Washington - Dermatologists have been taught that actinic keratoses (AKs) must be treated because of the possibility of progression to squamous cell carcinoma (SCC); however, in most cases this is not necessary, as the actual progression to malignancy is rare.
According to Paul J.M. Salmon, M.D., of The Skin Center in Tauranga, New Zealand, and the department of dermatology in Waikato Hospital, Hamilton, New Zealand, "We have all been taught from our residency programs that actinic keratoses have an impending preprogrammed progression to squamous cell carcinoma, and that we must treat them for the good of the patient.
"Yet the literature tells us that less than 0.1 percent of actinic keratosis lesions will progress to a squamous cell carcinoma. This is clearly a very low risk of progression, and there is no other scientific data that can honestly refute this," Dr. Salmon said, speaking at the 65th Annual Meeting of the American Academy of Dermatology, here.
According to Dr. Salmon, the Robin Marks study (Br J Dermatol. 1986 Dec; 115:649-655)is the only scientifically credible study of AK progression showing a risk of probably 1:2,000, and no more than 1:1,000, for an individual AK to develop into an invasive SCC. He says that when considering the risk to his patients, the important question is how many of those SCCs will become life-threatening, i.e., metastasize.
The risk of a metastatic event after an AK progresses to an SCC is 1 in 20,000 to 1 in 50,000 per AK annually, Dr. Salmon says. In the average actinic patient with five to 10 AKs, the risk would be about 1:500 over 10 years.
Dr. Salmon adds that at first, it may seem like a heretical statement, but the fact is that the physician is not saving the patient's life by treating AKs. Academia has been teaching precisely the opposite for years, and Dr. Salmon's stance is considered controversial.

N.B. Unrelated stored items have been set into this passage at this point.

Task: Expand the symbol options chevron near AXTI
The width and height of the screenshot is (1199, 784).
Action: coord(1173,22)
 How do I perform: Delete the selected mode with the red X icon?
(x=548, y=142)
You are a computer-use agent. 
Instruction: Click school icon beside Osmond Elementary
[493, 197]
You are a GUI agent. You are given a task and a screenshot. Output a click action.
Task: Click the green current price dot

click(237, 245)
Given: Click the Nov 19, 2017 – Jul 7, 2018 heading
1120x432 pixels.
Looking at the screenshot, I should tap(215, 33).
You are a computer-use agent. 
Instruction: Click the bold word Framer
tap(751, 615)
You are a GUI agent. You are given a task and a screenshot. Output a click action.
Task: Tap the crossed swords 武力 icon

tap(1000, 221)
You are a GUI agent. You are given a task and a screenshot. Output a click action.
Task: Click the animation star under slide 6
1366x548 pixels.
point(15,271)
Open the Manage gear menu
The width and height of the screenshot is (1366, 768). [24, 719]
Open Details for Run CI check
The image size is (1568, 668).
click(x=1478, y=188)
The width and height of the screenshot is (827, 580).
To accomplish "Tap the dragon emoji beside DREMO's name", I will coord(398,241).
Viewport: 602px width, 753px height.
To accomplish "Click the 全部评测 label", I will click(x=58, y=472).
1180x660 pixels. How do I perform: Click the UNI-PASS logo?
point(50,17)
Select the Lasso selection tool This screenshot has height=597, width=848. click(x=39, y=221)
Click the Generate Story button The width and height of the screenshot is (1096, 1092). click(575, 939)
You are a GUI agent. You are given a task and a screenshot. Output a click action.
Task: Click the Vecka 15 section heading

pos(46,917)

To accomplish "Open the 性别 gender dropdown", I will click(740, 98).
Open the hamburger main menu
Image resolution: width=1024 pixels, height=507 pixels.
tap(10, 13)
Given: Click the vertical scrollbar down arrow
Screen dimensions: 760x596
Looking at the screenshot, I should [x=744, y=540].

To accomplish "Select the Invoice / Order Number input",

"If a dermatologist removes all of a patient's nevi thinking he will prevent the patient from developing a melanoma, he is wrong and is only fooling himself as well as the patient.
"He is not performing some life-saving procedure by doing this. The same is true for actinic keratoses and squamous cell carcinoma. In the vast majority of patients, you do not significantly decrease the risk of a patient developing a squamous cell carcinoma by treating their AKs," Dr. Salmon says.
"This is a phenomenon I call the 'melanoma paradigm,' but unfortunately the validity of this appears to have been overlooked by most of academia in the U.S.," he says.
"I believe that many dermatologists are looking for a reason to justify the treatment of actinic keratoses. There are numerous studies out there that are driven by the desire to prove that actinic keratoses are dangerous and must be treated. Yet, these studies are filled with flaws and are basically rubbish," Dr. Salmon says.
Dr. Salmon says, however, that there are good reasons for treating AKs. He treats those AKs in patients who have had a history of nonmelanoma skin cancer on the face or elsewhere, in immunosuppressed patients, and "I treat them if my patients ask me to, but I don't kid myself or my patients that I'm saving their life."
When to treat and why
"I treat those patients who have a lot of actinic keratoses on the face and a history of melanoma and nonmelanoma skin cancer because I can then better see other, more important lesions like basal and squamous cell carcinomas, as well as melanoma.
"Removing this 'diagnostic noise' is very helpful and beneficial in the surveillance of the patient," Dr. Salmon says.